**TO BE DONE**: Copy the material below word for word, from the line containing "Given: Click the" through the end of the material, with both ends included. Leave the pictures out of your copy.

**ITEMS**:

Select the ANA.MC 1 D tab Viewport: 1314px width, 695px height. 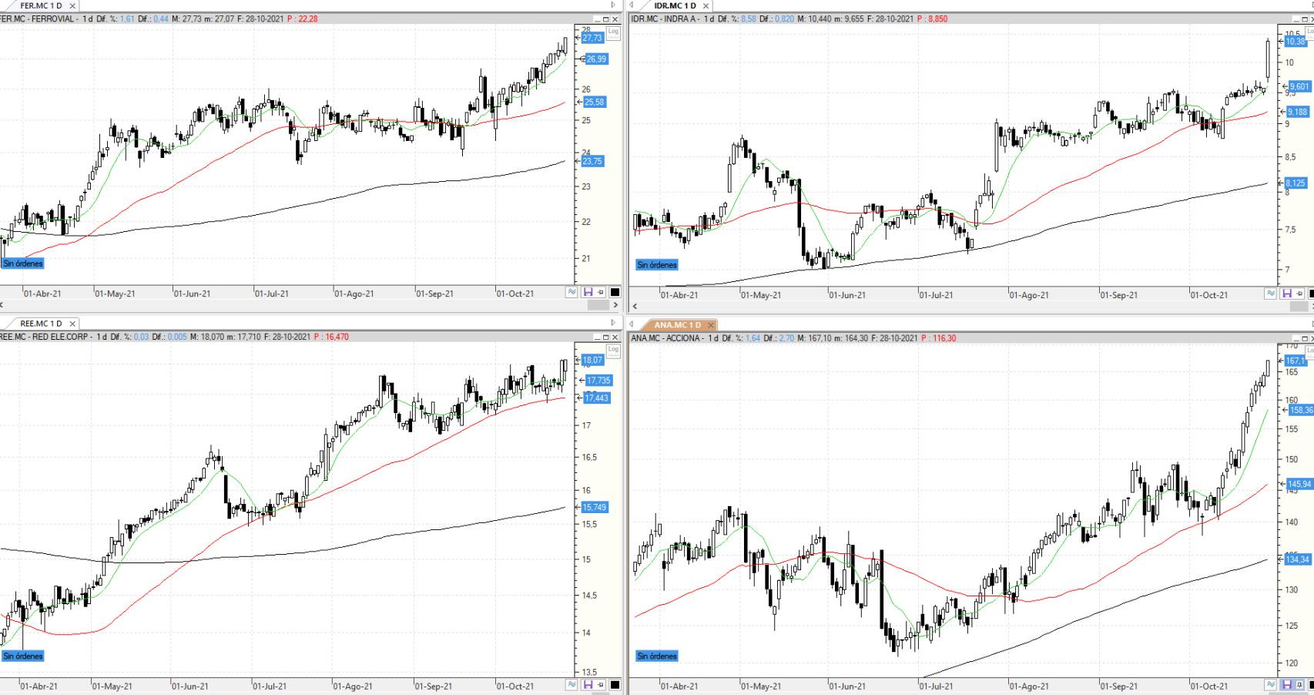click(x=678, y=324)
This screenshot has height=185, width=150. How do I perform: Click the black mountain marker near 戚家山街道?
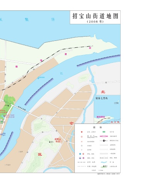coord(50,142)
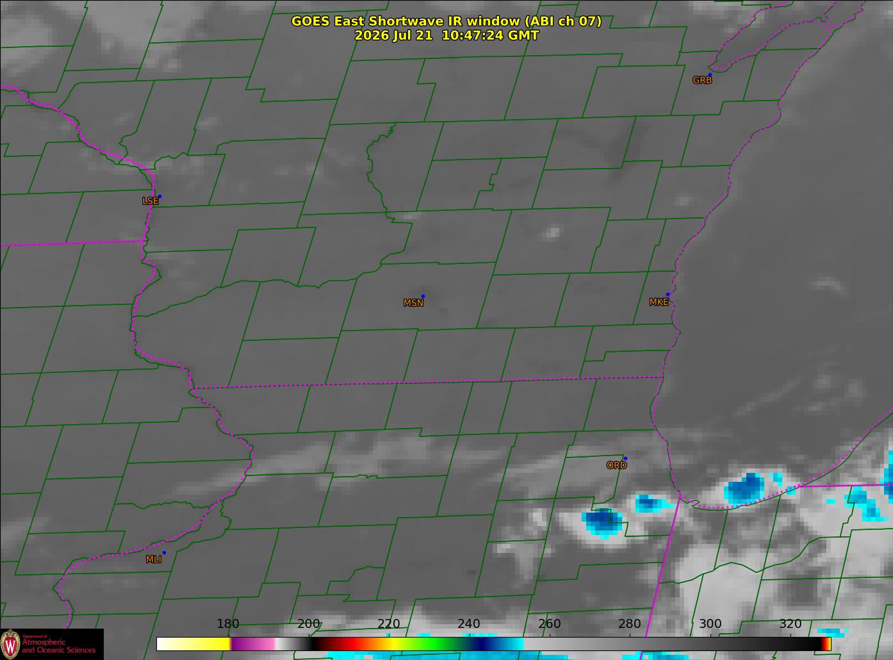Click the 240 label on the colorbar
Screen dimensions: 893x660
tap(469, 624)
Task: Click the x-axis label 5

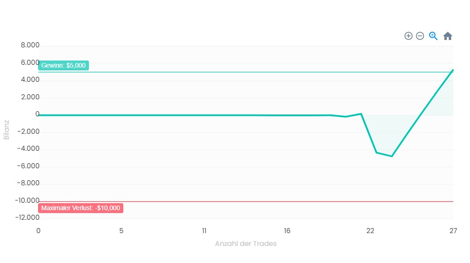Action: 121,231
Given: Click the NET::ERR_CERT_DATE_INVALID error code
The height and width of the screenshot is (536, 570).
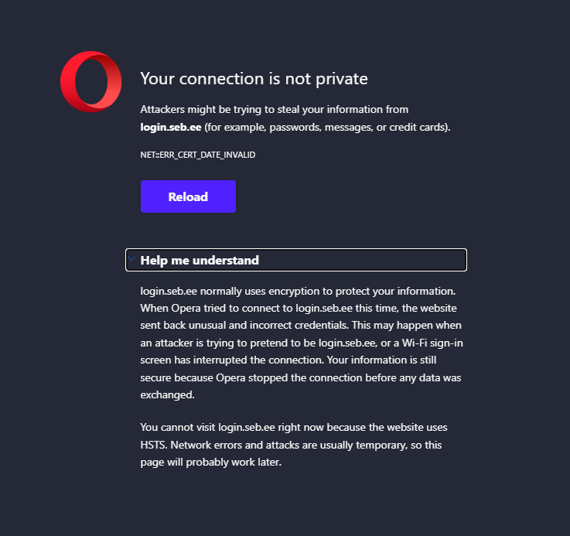Looking at the screenshot, I should coord(197,155).
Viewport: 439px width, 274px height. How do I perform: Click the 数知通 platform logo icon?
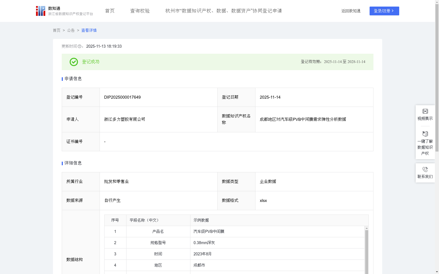click(x=40, y=11)
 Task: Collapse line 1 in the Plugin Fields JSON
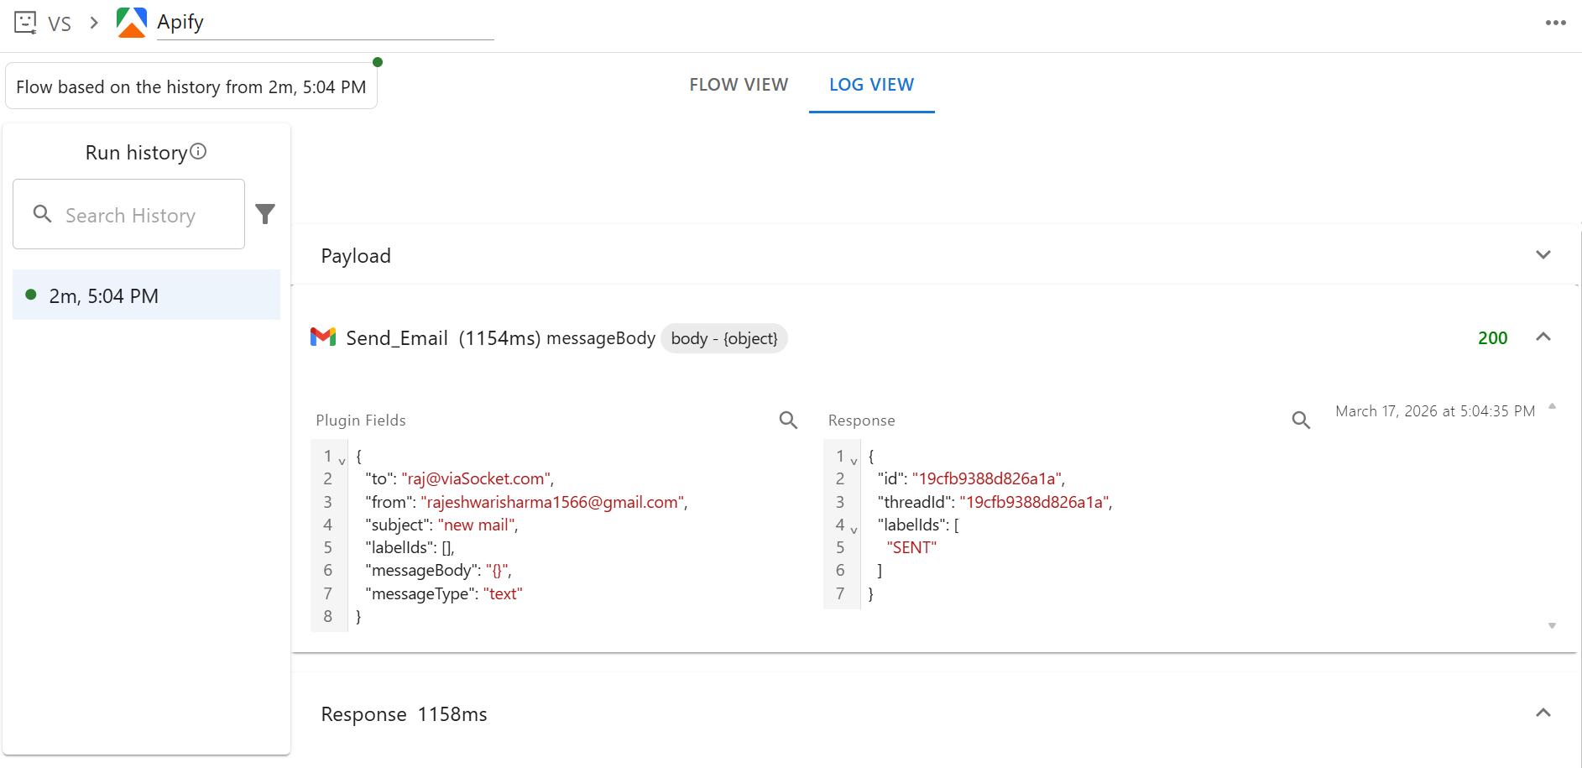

**SOLUTION BELOW**:
Given: Click the NET::ERR_CERT_DATE_INVALID error code
The height and width of the screenshot is (536, 570).
Looking at the screenshot, I should coord(197,155).
Viewport: 439px width, 274px height. How do I perform: Click the 数知通 platform logo icon?
click(x=40, y=11)
 Task: Collapse line 1 in the Plugin Fields JSON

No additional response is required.